Clolar is a chemotherapy drug used to treat a type of leukemia in children that has not responded to other treatments.,You may experience side effects like fever, nausea, vomiting, diarrhea, and skin rashes. Report any signs of infection or unusual bleeding.,Drink plenty of fluids as directed to prevent kidney problems. You may receive IV fluids before and after treatment.,Avoid vaccinations without doctor approval, as live vaccines are not safe during treatment.,This drug can cause severe reactions including organ inflammation and fluid retention; seek immediate medical help if you have difficulty breathing, rapid weight gain, or swelling.
No interactions on record
No interactions on record
Explore head-to-head clinical comparisons of other medications in the same therapeutic classes.
Common clinical questions about TIBSOVO vs CLOLAR, answered by our medical review team.
TIBSOVO is a Antineoplastic Agent that works by Isocitrate dehydrogenase-2 (IDH2) inhibitor; targets mutant IDH2 isoforms to reduce 2-hydroxyglutarate (2-HG) levels, promoting myeloid differentiation.. CLOLAR is a Antineoplastic Agent that works by Clolar (clofarabine) is a purine nucleoside antimetabolite that inhibits DNA synthesis and RNA transcription. It is phosphorylated intracellularly to its active triphosphate form, which competes with adenosine triphosphate for incorporation into DNA, leading to chain termination and inhibition of DNA polymerase and ribonucleotide reductase, resulting in apoptosis.. They differ in pharmacokinetic profiles, FDA-approved indications, and side effect profiles.
Potency comparisons between TIBSOVO and CLOLAR depend on the specific clinical indication. These are both Antineoplastic Agent agents and are not directly interchangeable by dose. A physician or clinical pharmacist should guide any therapeutic switching decisions.

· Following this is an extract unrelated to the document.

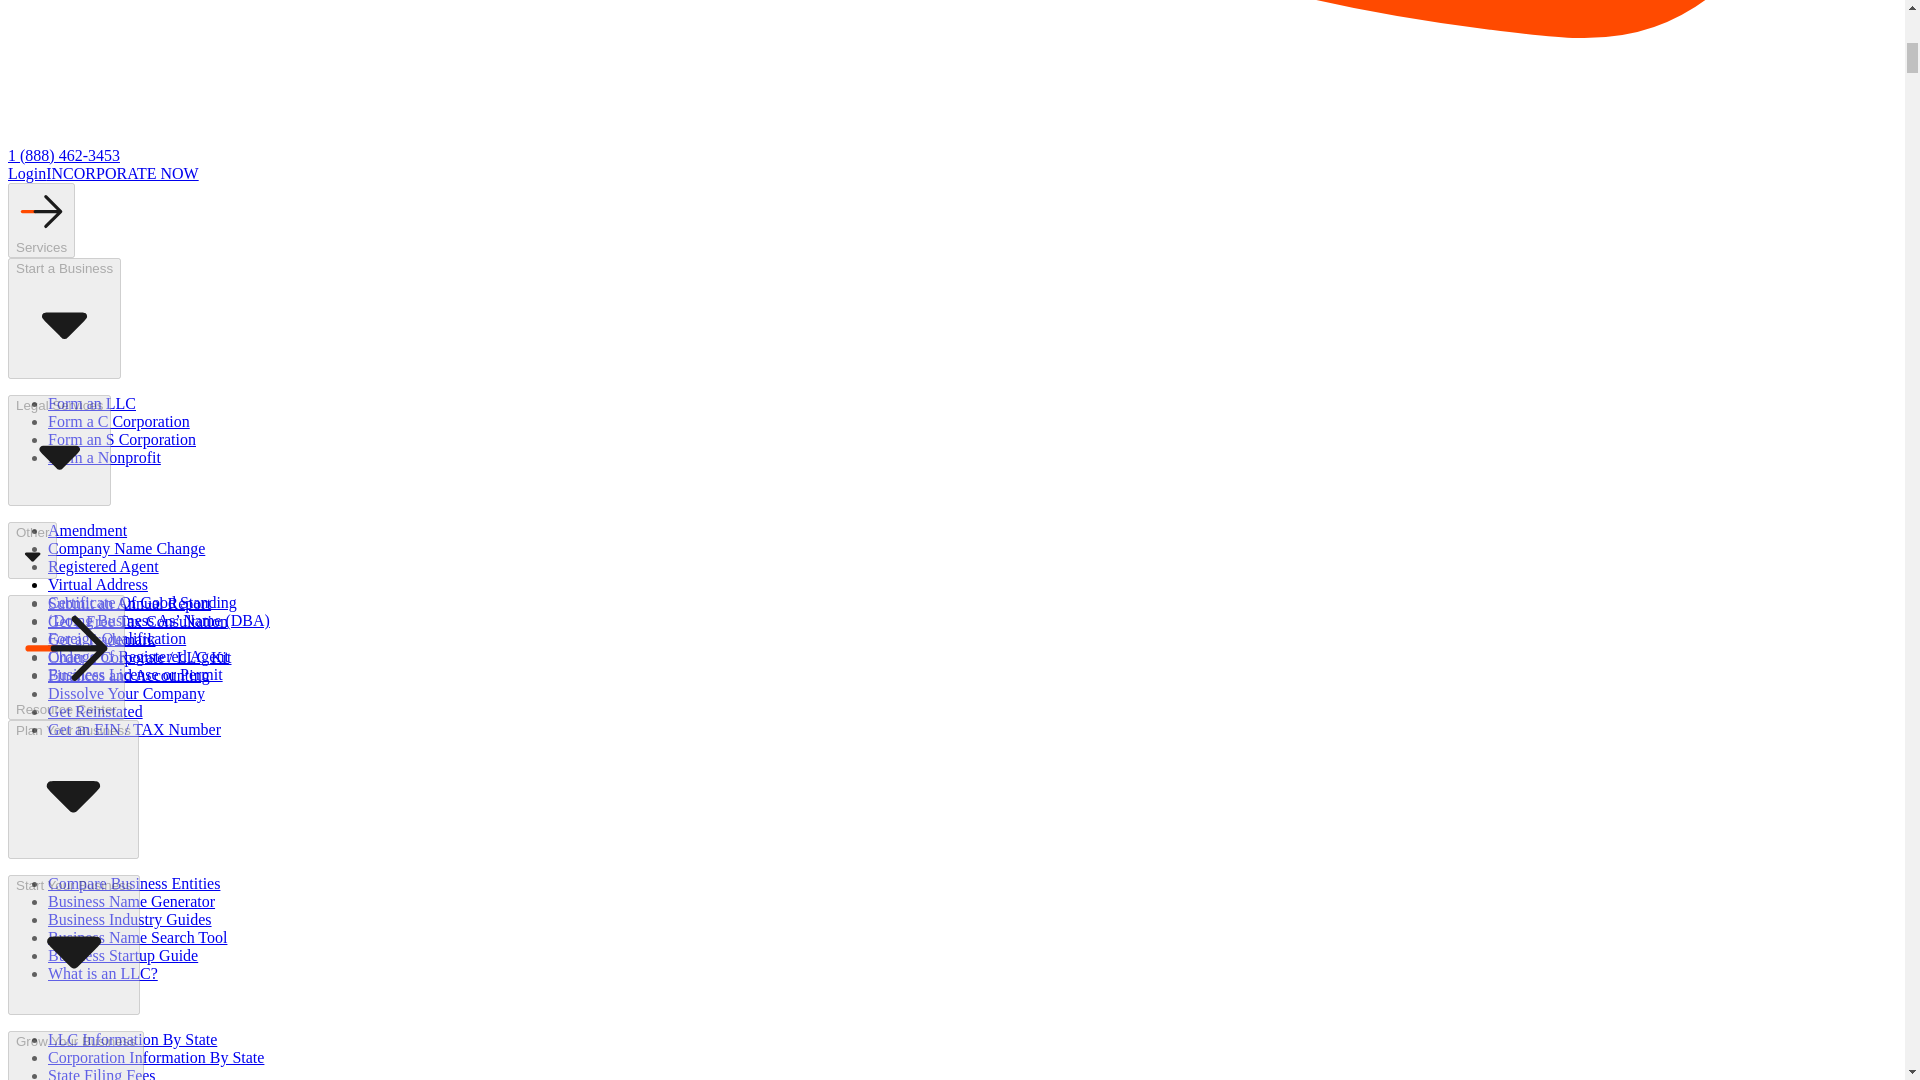 Image resolution: width=1920 pixels, height=1080 pixels. Describe the element at coordinates (122, 174) in the screenshot. I see `INCORPORATE NOW` at that location.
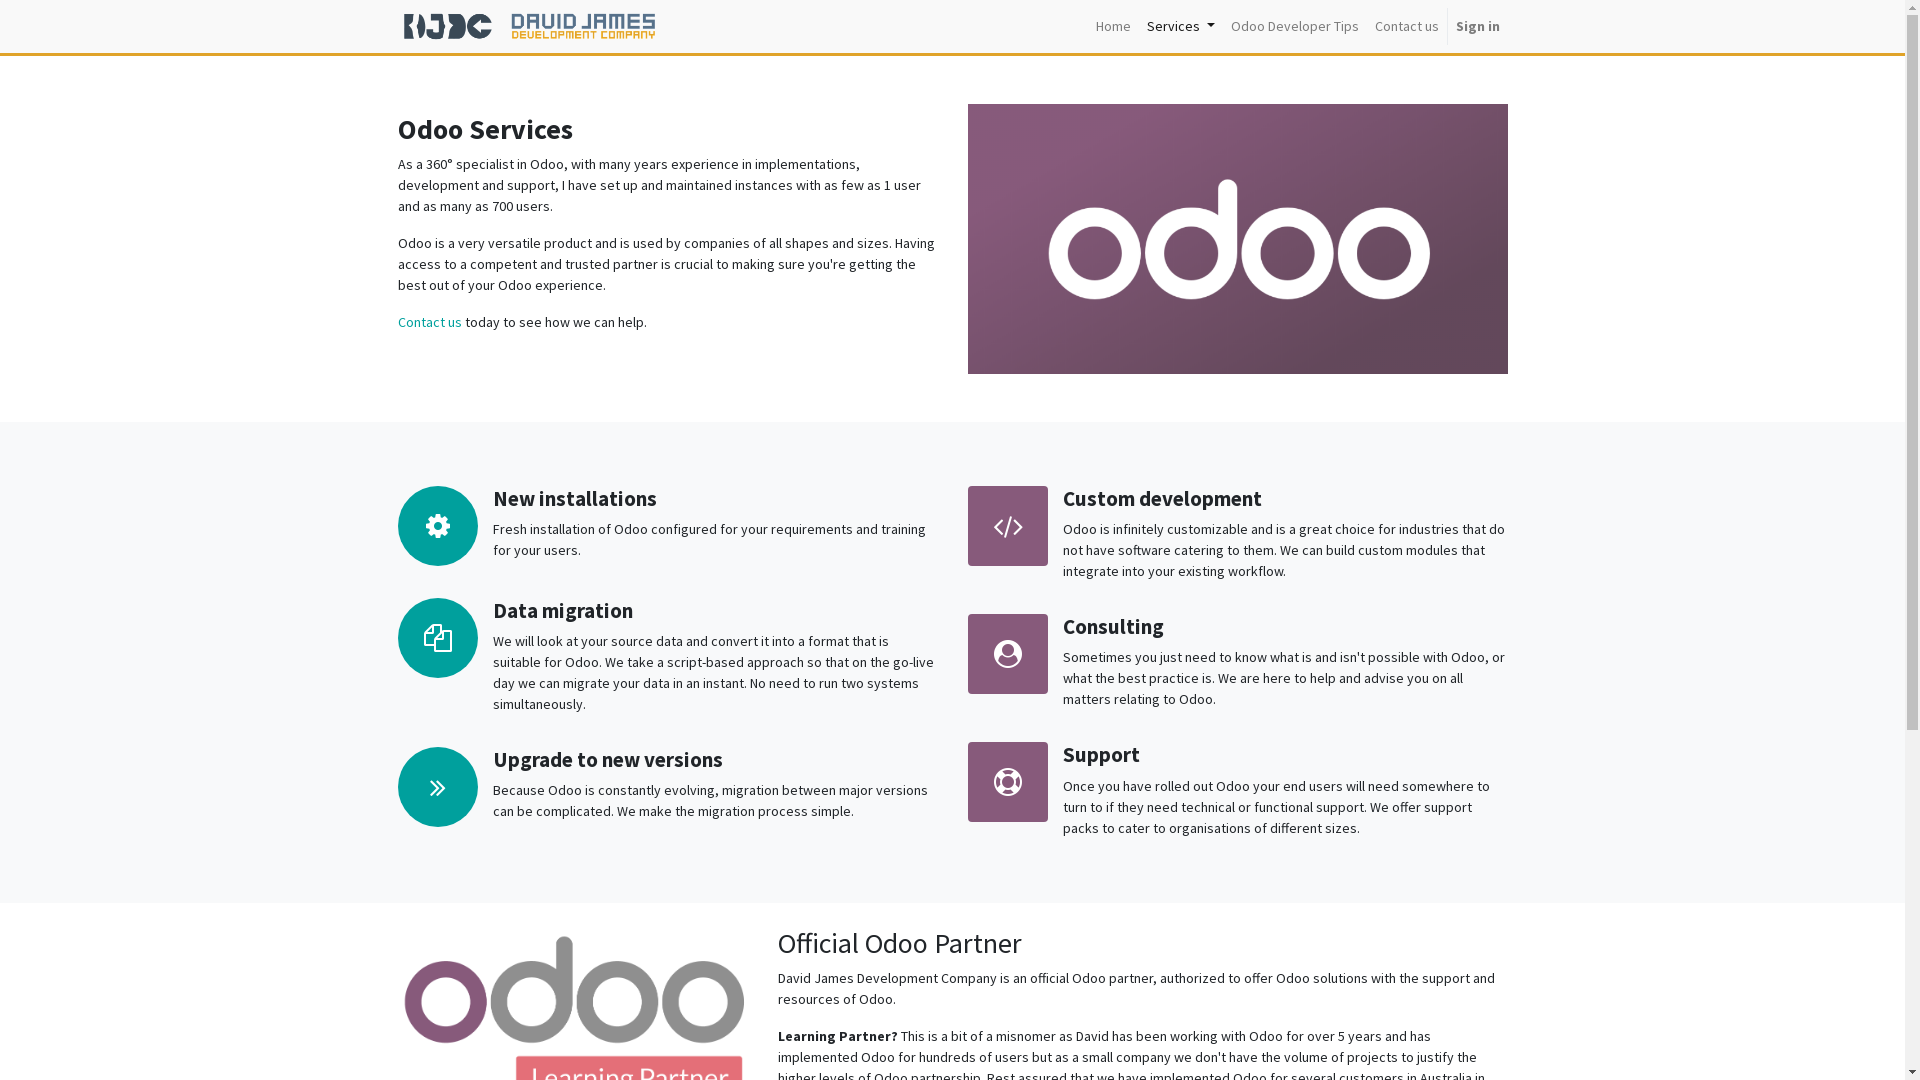  I want to click on Contact us, so click(430, 322).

The standard adult dose of TIBSOVO is: 500 mg orally once daily taken with or without food.. The standard adult dose of CLOLAR is: 5 mg/m2 intravenously over 2 hours daily for 5 consecutive days. Repeat every 28 days.. Dosing should always be individualized based on indication, renal and hepatic function, age, and other patient factors.

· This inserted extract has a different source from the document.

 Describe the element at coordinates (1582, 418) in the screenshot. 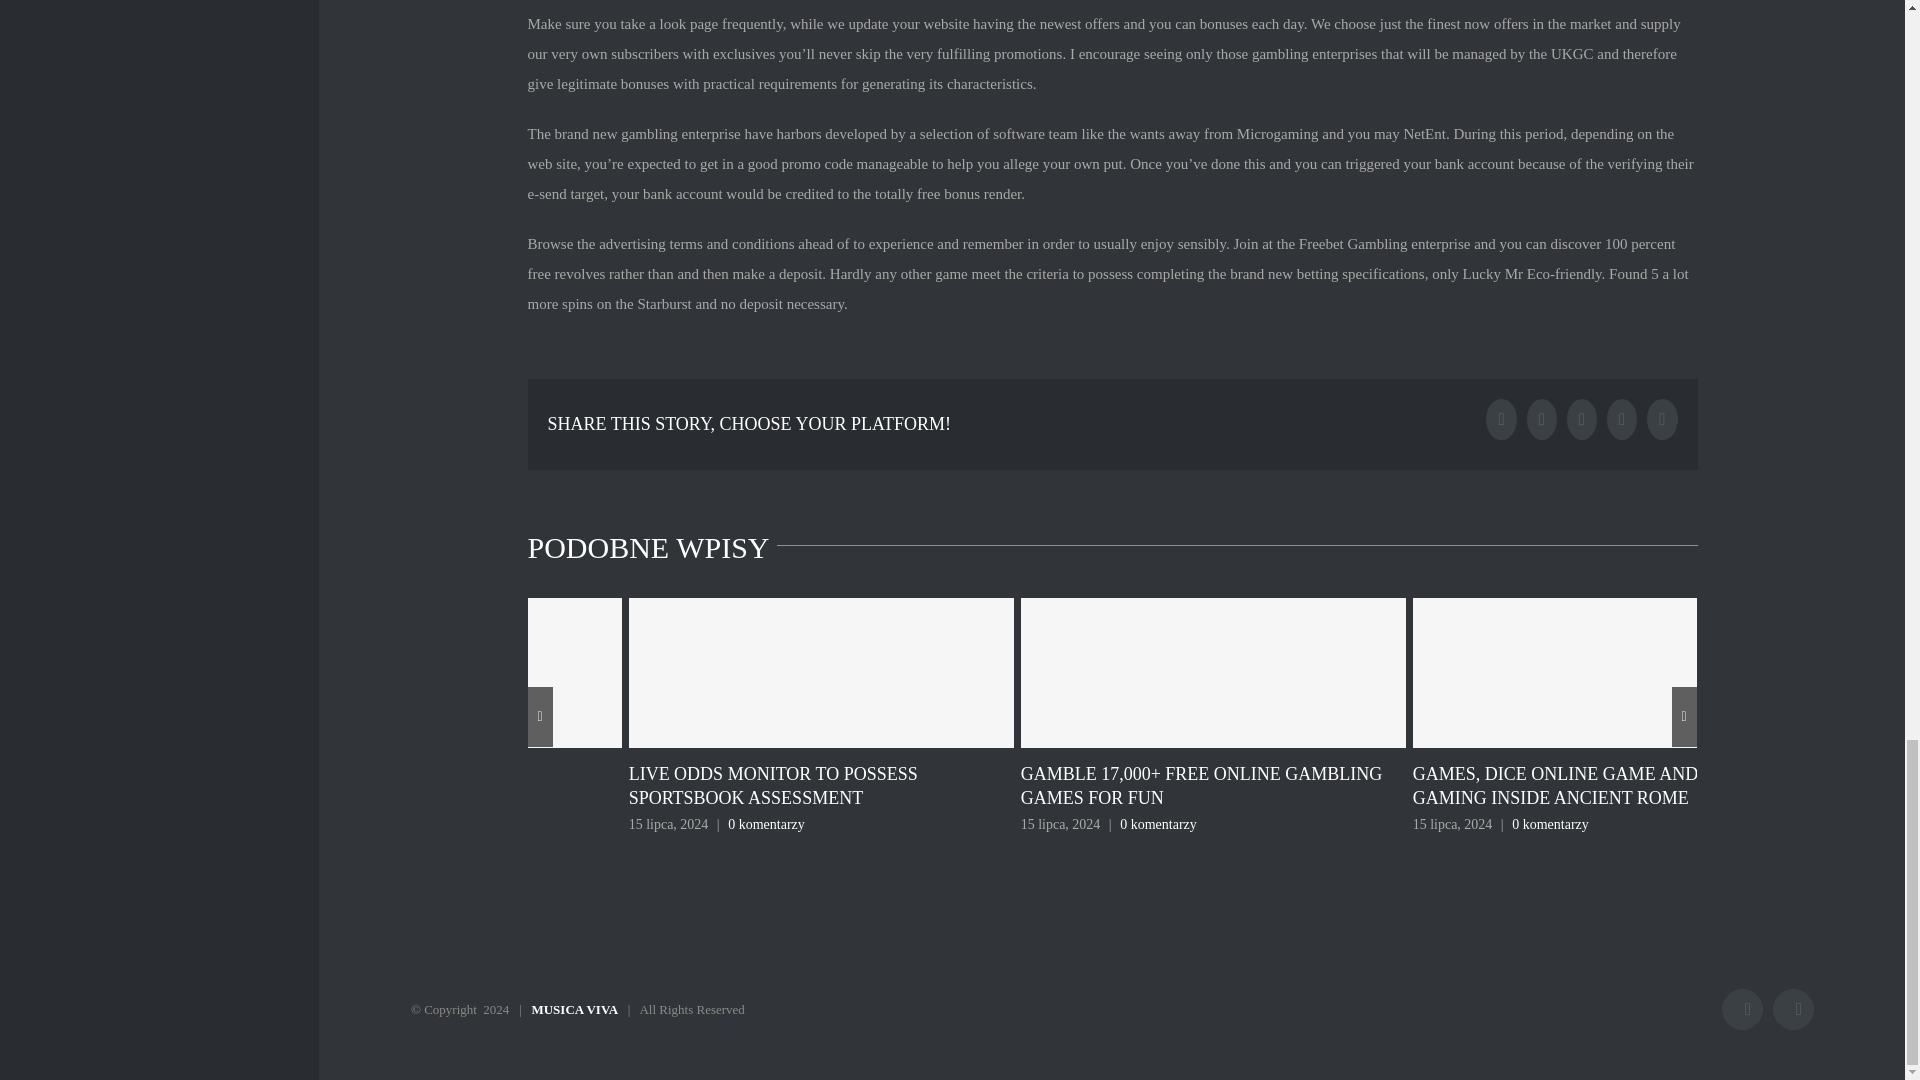

I see `Tumblr` at that location.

No direct drug-drug interaction has been formally documented between TIBSOVO and CLOLAR in current clinical databases. However, individual patient risk factors including other medications, organ function, and comorbidities should always be evaluated by a qualified healthcare provider.
The maternal-fetal safety profiles differ. TIBSOVO is classified as Category C. Based on animal studies and its mechanism of action (IDH1 inhibition), TIBSOVO (ivosidenib) may cause fetal harm. No adequate human data exist. It is teratogenic in rats at exposur. CLOLAR is classified as Category C. Clofarabine is contraindicated in pregnancy. Based on its mechanism of action (inhibitor of DNA synthesis) and animal studies, there is a high risk of fetal harm if administered du. Always consult a maternal-fetal medicine specialist before taking either drug during pregnancy or lactation.